With the advent of the new tax year last month, the tax system in the UK once again got a whole lot more complicated. The devolved Scottish government enacted, for the first time, its income tax varying powers, as given in the Scotland Act 1998. This power means that they can vary income tax levels by up to three pence in the pound.
The rest of the UK maintains the ‘traditional’ bands of income tax of 20% Basic Rate, 40% Higher Rate and the 45% Additional rate. Scotland now has FIVE separate bands; 19% Starter Rate, 20% Basic Rate, 21% Intermediate Rate, 41% Higher Rate and a Top Rate of 46%.
As you can imagine this has caused quite a few headaches for all concerned at HMRC – especially when you consider certain tax reliefs such as Marriage Allowance relief.

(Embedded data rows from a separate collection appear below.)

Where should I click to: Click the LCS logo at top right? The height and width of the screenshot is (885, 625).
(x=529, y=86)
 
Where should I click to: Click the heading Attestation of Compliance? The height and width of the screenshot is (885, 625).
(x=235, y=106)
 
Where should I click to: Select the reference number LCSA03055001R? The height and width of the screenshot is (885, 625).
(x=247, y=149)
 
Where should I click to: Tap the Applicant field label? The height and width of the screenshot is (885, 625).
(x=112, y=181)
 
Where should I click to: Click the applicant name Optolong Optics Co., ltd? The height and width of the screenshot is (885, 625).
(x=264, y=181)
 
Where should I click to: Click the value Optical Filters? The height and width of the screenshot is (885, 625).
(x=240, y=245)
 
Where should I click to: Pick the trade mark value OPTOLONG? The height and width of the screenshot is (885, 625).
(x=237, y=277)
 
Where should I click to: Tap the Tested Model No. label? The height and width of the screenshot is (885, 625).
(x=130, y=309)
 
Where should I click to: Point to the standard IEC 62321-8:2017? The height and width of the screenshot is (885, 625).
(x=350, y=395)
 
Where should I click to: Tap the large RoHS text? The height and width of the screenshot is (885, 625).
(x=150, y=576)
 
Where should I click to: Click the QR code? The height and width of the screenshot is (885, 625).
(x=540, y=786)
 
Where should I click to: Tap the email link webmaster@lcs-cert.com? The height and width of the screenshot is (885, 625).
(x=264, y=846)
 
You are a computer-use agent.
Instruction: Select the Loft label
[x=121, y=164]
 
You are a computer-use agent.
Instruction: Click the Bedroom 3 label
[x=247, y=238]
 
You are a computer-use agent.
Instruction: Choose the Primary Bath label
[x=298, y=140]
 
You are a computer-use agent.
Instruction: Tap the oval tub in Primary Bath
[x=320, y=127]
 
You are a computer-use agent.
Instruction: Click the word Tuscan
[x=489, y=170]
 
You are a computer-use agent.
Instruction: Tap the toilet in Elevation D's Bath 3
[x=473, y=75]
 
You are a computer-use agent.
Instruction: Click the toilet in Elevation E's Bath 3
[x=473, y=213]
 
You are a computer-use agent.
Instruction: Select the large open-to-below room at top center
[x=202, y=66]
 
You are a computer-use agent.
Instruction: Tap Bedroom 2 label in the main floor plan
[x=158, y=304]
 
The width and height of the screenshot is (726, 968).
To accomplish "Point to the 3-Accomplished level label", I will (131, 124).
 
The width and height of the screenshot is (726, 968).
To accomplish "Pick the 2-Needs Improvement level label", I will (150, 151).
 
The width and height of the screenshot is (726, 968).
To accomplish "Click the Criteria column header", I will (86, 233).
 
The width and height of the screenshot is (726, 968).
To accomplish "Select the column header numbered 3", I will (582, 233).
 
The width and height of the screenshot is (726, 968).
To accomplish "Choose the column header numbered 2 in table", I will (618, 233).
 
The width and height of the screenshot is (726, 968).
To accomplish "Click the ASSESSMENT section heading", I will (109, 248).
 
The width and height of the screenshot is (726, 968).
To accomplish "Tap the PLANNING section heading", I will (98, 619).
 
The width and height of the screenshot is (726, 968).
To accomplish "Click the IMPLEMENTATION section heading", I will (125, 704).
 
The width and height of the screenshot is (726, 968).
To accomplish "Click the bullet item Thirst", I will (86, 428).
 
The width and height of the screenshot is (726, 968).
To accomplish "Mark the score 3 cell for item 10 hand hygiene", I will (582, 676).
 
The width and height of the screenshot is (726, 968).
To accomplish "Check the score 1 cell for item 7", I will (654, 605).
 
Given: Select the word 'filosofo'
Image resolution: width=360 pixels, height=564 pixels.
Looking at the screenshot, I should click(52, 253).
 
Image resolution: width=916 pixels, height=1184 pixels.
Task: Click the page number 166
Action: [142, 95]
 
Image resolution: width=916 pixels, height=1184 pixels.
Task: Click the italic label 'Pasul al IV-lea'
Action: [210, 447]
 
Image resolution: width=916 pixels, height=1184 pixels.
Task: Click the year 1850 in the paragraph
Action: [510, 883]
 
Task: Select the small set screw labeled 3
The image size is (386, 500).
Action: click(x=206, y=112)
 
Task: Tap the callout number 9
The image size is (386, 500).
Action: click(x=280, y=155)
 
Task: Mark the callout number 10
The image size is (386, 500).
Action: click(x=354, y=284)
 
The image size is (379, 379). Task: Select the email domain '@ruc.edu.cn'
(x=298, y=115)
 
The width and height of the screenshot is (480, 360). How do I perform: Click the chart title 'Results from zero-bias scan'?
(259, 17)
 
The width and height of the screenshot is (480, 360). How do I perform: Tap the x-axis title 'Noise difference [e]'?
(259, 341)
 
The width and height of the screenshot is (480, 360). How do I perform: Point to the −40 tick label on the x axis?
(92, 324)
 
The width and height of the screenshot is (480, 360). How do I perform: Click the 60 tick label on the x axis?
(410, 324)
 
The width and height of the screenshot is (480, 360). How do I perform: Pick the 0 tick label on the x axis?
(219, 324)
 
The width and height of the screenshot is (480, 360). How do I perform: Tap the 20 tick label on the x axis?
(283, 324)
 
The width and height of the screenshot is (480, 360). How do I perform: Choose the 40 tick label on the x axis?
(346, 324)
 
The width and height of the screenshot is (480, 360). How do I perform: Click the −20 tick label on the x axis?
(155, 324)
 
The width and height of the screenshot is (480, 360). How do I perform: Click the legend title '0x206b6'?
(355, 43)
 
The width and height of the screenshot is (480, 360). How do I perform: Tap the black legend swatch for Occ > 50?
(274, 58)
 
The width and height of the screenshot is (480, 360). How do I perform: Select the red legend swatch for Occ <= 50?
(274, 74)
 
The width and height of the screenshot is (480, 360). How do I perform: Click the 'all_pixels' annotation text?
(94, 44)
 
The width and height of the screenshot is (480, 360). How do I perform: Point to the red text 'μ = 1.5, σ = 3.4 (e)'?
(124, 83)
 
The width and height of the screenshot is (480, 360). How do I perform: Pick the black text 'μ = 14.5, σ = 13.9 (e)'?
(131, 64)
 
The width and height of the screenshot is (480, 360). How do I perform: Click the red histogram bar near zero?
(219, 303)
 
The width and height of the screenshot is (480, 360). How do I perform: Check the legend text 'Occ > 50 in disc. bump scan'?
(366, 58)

With Marriage Allowance Relief, if both are Basic Rate payers, 10% of own personal allowance can be transferred to their partner. In many cases this helped couples reduce their tax bill by £230 for 2017/18. But what happens with married couples or those in a civil partnership north of the border?
Well, as many would no longer be classified as Basic Rate payers it would’ve meant that, according to the letter of the law, they would’ve missed out on the relief. A deal had to be struck between Westminster and Holyrood to expand the relief to all those who are not Higher or Additional/Top Rate payers.